METHODS: In healthy term and late preterm, predominantly breastfeeding newborns, predischarge transcutaneous bilirubin values were plotted on the hour of life-specific bilirubin nomogram and confirmed with plasma total bilirubin in those with a transcutaneous reading ≥ 75th percentile, or between the 41st and 75th percentiles in the presence of predictive icterogenic risk factors. False-negative bilirubin screen was defined as a predischarge bilirubin value ≤ 75th percentile in a newborn who was subsequently readmitted for phototherapy.

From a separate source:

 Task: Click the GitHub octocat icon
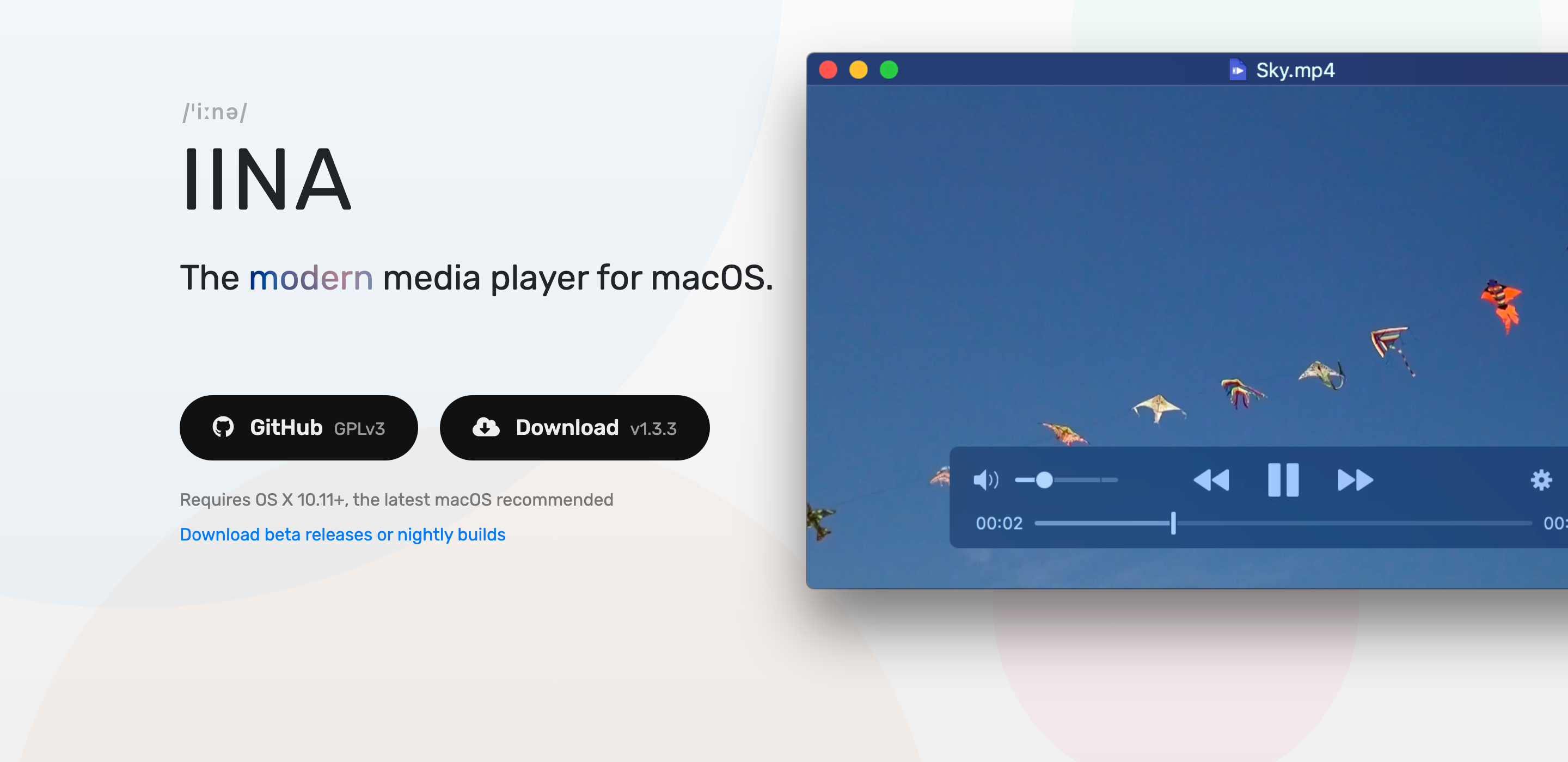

RESULTS: Of a total of 25439 neonates born between 2008 and 2009, 143 (0.56%) were readmitted with a mean plasma total bilirubin of 18.7 ± 1.7 mg/dL at 125 ± 54 hours. False-negative predischarge bilirubin screen was identified in 46 (32.2%). Of these, 6 (4.2%) were in the low-risk zone (≤ 40th percentile, relative risk [RR] = 1) and 40 (28%) in the intermediate-low-risk zone (41st-75th percentile, RR 7.62 [95% confidence interval 3.23-17.96]). Of those in the high-risk zones, 76 (53.1%) were in the intermediate-high-risk zone (76th-95th percentile, RR 25.32 [11.03-58.10]) and 21 (14.7%) in the high-risk zone (>95th percentile, RR 27.78 [11.23-68.70]).

CONCLUSIONS: Predischarge bilirubin levels in newborns classified as low risk did not eliminate the risk of readmission for hyperbilirubinemia. All newborns including those at low risk must be vigilantly observed for subsequent hyperbilirubinemia.